On the morning of July 16, 1945, the world changed in many ways. The detonation of the world’s first atomic bomb at the Trinity Test Site in New Mexico represented the beginning of a new era in global politics. The start of the Atomic Age also heralded the beginning of the Cold War, and the huge shifts in geopolitics, warfare, economics, and industry that came with it.
But there are many, many other more subtle effects brought about, specifically by nuclear testing. Between 1945 and 1963, when the United States and the Soviet Union signed the Partial Nuclear Test Ban Treaty (PNTBT), thousands of nuclear bombs were tested, scattering radiation around the world. For the most part, this radiation was only in areas where nuclear testing was taking place, in particularly uninhabited areas. That doesn’t mean that it didn’t affect thousands of people, though. As of June 2022, the US government has awarded $2.5 billion to more than 39,000 people affected by radiation through the Radiation Exposure Compensation Act (passed in 1990). We did lots of silly things in those early days, because we did not understand the dangers of radiation. This includes things like sending people to go stand underneath a high-altitude detonation.
Despite limiting (the majority of) our testing to uninhabited areas, it’s not like these places were completely isolated from the rest of the world. These tests put chemical isotopes into the Earth’s atmosphere that had never been there before. In particular, Plutonium 239, Strontium-90, Caesium-137, and Technetium-99 are all byproducts of nuclear fission, but do not occur naturally in our atmosphere. While the concentrations of these elements is so low you don’t need to be concerned, it does cause some problems for specific high-precision detectors.

▸ **Data shown**
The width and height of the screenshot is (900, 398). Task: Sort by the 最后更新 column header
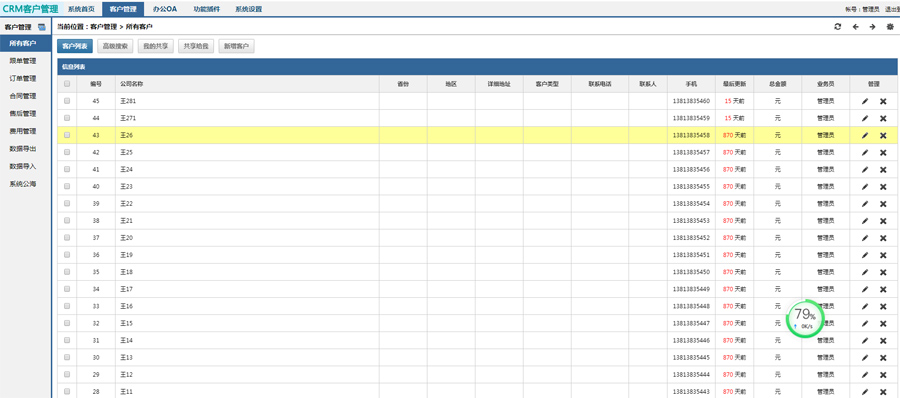pyautogui.click(x=735, y=84)
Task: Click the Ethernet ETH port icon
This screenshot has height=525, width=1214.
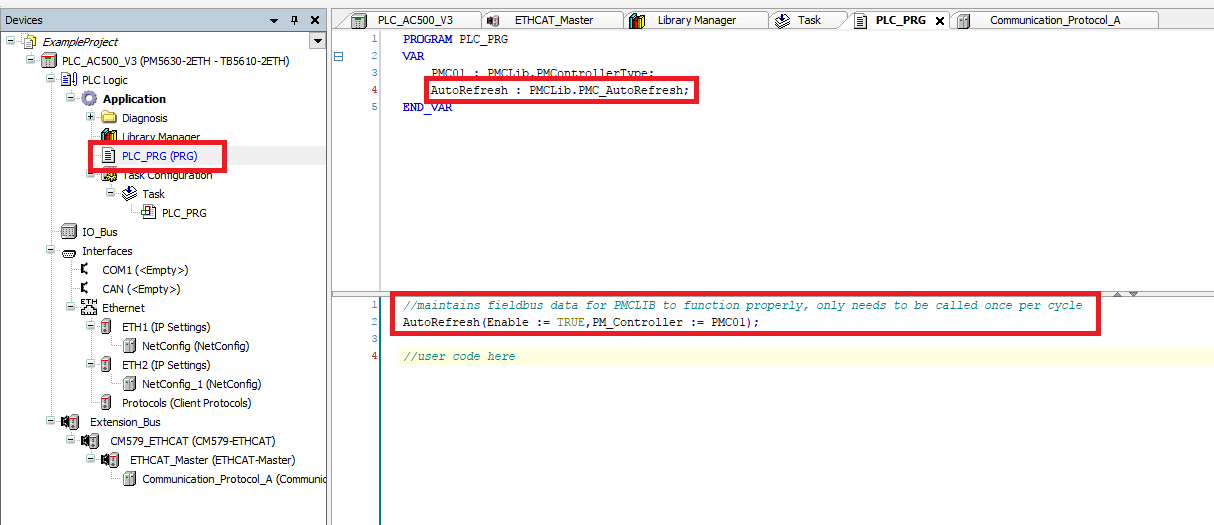Action: coord(89,308)
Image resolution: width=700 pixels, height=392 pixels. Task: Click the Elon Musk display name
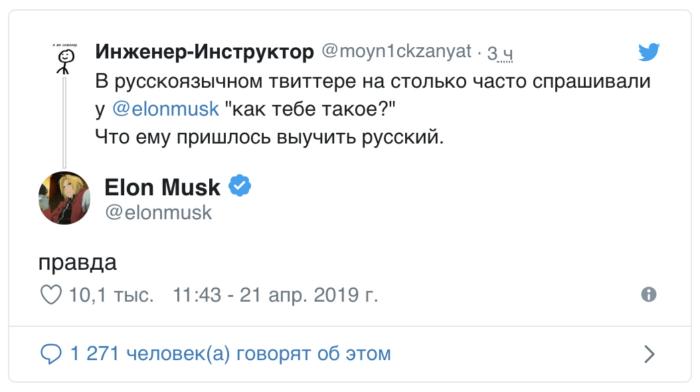(x=162, y=187)
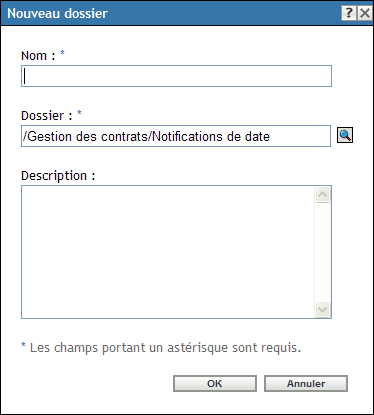Click inside the Description text area
374x415 pixels.
click(168, 252)

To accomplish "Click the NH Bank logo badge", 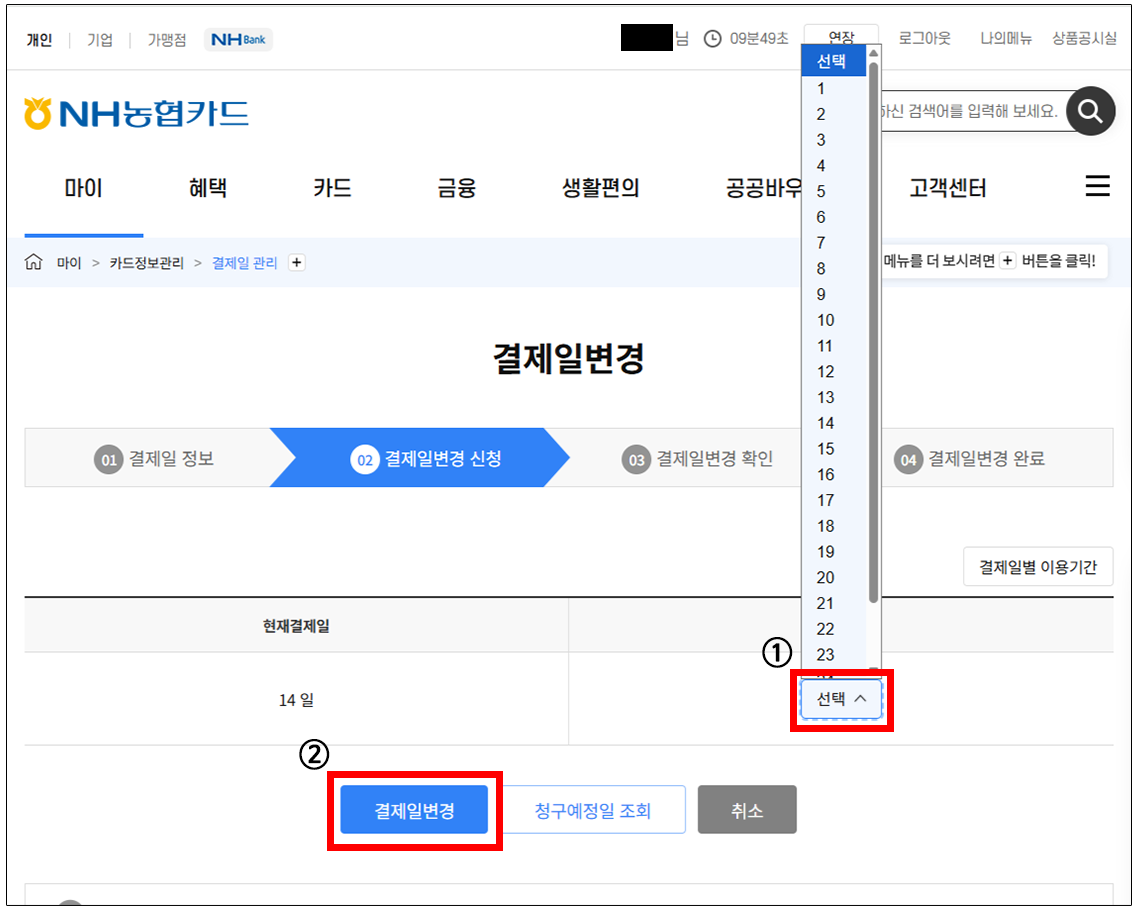I will 238,40.
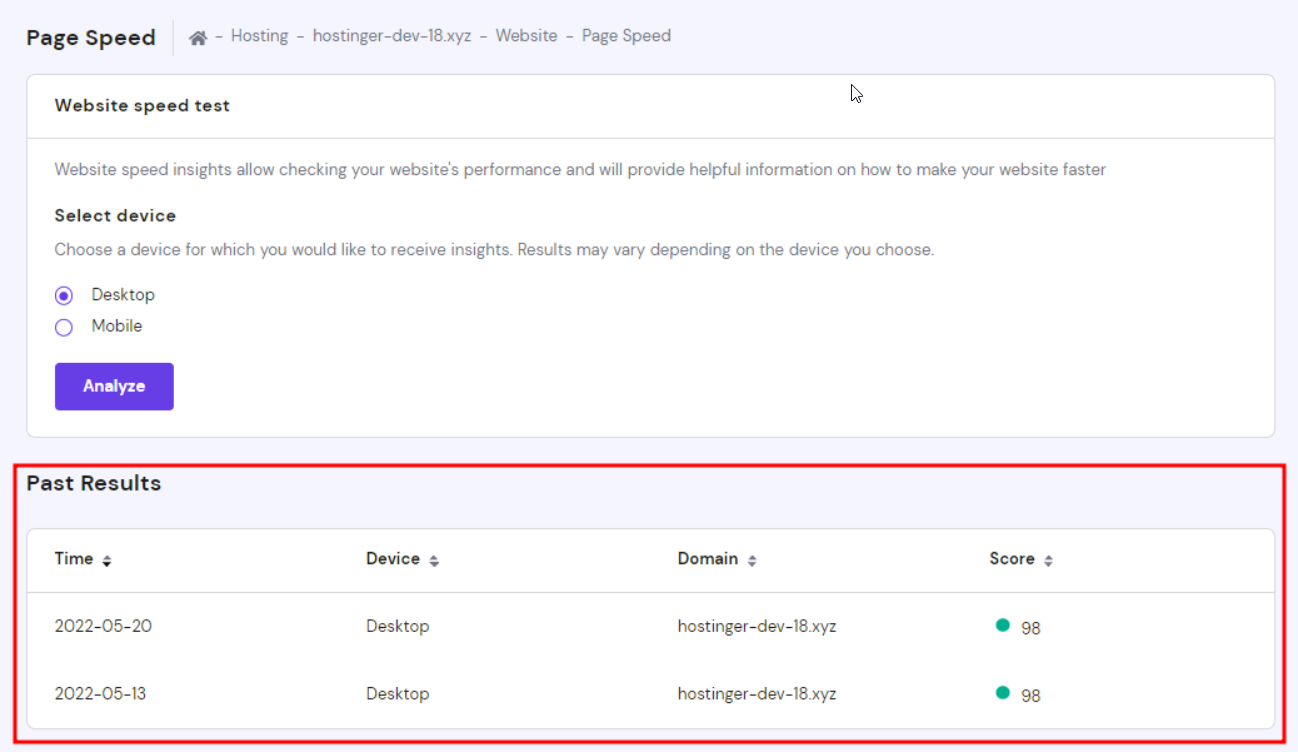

▸ **Problems and tasks**
**a.** List every isotope that the passage on nuclear testing names as a byproduct of nuclear fission.
**b.** Extend the passage on nuclear testing, picking up after its final sentence.
The material comes from a separate source unrelated to the passage on nuclear testing.

▸ **Results of the exercise**
**a.** Plutonium 239, Strontium-90, Caesium-137, Technetium-99

**b.**
The production of steel involves blowing oxygen into carbon-rich molten iron in order to reduce the ratio of carbon and turn it into steel. However, the use of atmospheric oxygen means that small quantities of radionuclides are also carried into the steel. Unfortunately, this means that your steel now carries with it a low level of radioactivity. If you then use that steel to make something like, say, a Geiger counter, its measurements will be contaminated by its own radioactivity.
As a result, steel produced before 1945 is more valuable than newer steel. And one of the places you can get such steel? Shipwrecks. Old battleships, sunk to the bottom of the ocean, were produced well before any radioactive contamination, and have been isolated on the bottom of the sea. Jurisdiction is difficult, as the vessels are still technically owned by the nations which sailed them, but they lie in other countries’ territorial waters. However, quite a few World War II shipwrecks have been plundered for their low-background steel.
Thankfully, atmospheric radiation levels have dropped significantly with the implementation of atmospheric test bans like the Partial Nuclear Test Ban Treaty. With governments no longer performing above-ground nuclear tests, atmospheric radiation has almost reached pre-atomic levels. However, we still produce small amounts of isotopes, such as Cobalt-60, from our nuclear reactors. Therefore, this low-background steel will continue to be more valuable than modern steel.